Campobasso – Unter den 20 italienischen Regionen ist Molise eine der kleinsten – und auch eine der unbekanntesten. „Molise gibt es nicht“, scherzt man in Italien manchmal über den rund 200 Kilometer südöstlich von Rom zwischen Adria und Apennin-Gebirge gelegenen Landstrich. Auf der fünffachen Fläche Berlins leben dort kaum mehr als 300 000 Menschen – und es werden immer weniger. Das muss aber nicht so bleiben, findet Regionalpräsident Donato Toma und will mit einem neuen Programm beweisen, dass Molise sehr wohl existiert.
Wer sich in Molise niederlässt, dem winkt bares Geld. „Wir zahlen 700 Euro pro Monat, und das drei Jahre lang“, sagt Toma der Deutschen Presse-Agentur in seinem Büro in der Regionalhauptstadt Campobasso, einer knapp 800 Meter hoch gelegenen Kleinstadt mit unter 50 000 Einwohnern. Der Neubürger muss aber in ein Dorf mit weniger als 2000 Einwohnern ziehen, und das für mindestens fünf Jahre. Er muss dort auch ein Unternehmen gründen oder ein Gebäude als Wohnhaus sanieren. Und er selbst muss aus einem Ort mit mehr als 2000 Seelen stammen. „Denn wir wollen ja keine anderen Dörfer leeren“, sagt der 61 Jahre alte Politiker der konservativen Partei Forza Italia.
Molise gehört zum Mezzogiorno, dem unterentwickelten Süden Italiens, der seit Jahrzehnten Einwohner verliert. Vor allem junge Leute ziehen auf der Suche nach Arbeit in die Ferne. Ob in Norditalien, in Deutschland, in Belgien, der Schweiz oder Amerika: Die Zahl der Menschen mit molisischem Migrationshintergrund in der Welt draußen übertrifft laut Toma die der Daheimgebliebenen um ein Vielfaches.

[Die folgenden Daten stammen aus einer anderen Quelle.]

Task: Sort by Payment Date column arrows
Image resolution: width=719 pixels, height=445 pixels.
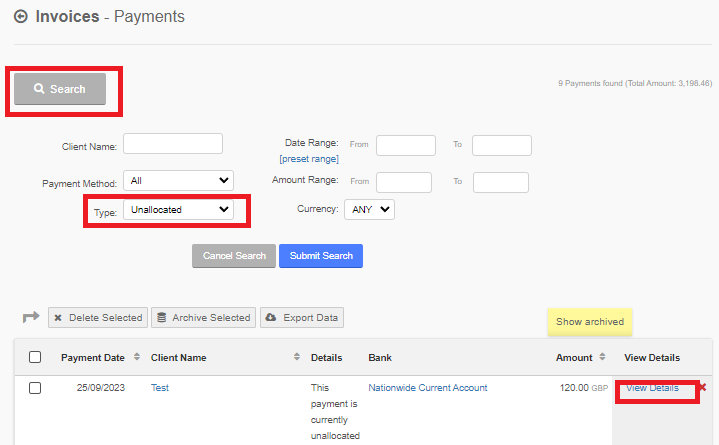Action: pyautogui.click(x=137, y=356)
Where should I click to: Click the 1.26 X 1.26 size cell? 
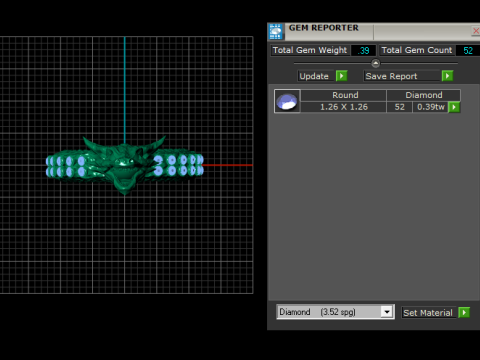(x=344, y=107)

Warum also nach Molise kommen? „Hier ist es ruhig, es gibt keine organisierte Kriminalität. Wir haben das beste Wasser Italiens, klare Luft, wunderschöne Landschaften und viele freie Flächen“, sagt Toma. „Und man isst hier gut, und unser Wein ist ausgezeichnet.“ Wer den Umzug erwägt, kann aus einer Liste mit 106 Dörfern wählen, mit so klangvollen Namen wie Casalciprano, Oratino oder Pietrabbondante.

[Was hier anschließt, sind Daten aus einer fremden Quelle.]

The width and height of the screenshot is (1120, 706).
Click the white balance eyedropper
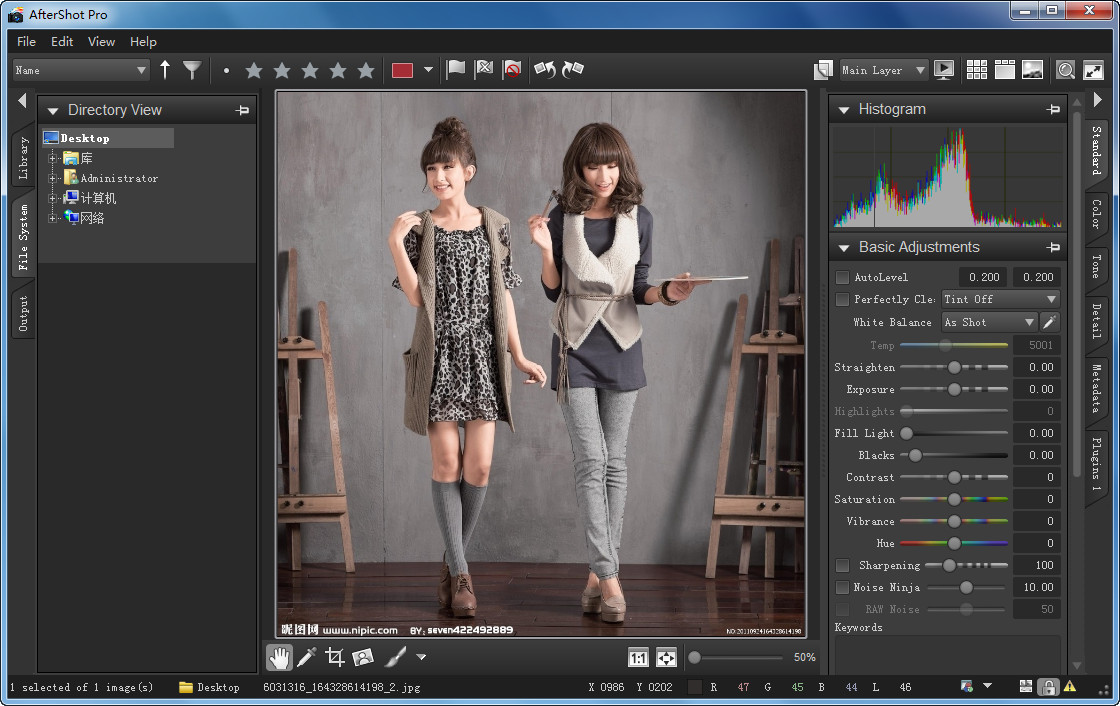[x=1050, y=322]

Wer in ein Dorf ziehen und dort etwas aufbauen will, kann sich noch bis zum 30. November bei der Regionalregierung in Campobasso bewerben (http://www3.regione.molise.it/) . Diese entscheidet dann, welche Projekte am meisten überzeugen. In der ersten Runde sollen 40 Bewerber zum Zuge kommen. Wenn es gut läuft, wird das Programm nach einem Jahr aufgestockt. Der Zuschuss wird in drei Jahresraten gezahlt. Toma versichert, dass das Ganze solide finanziert sei: Das Geld stamme aus den Abgaben, die die Erdgasförderer in Molise an den italienischen Staat zahlten.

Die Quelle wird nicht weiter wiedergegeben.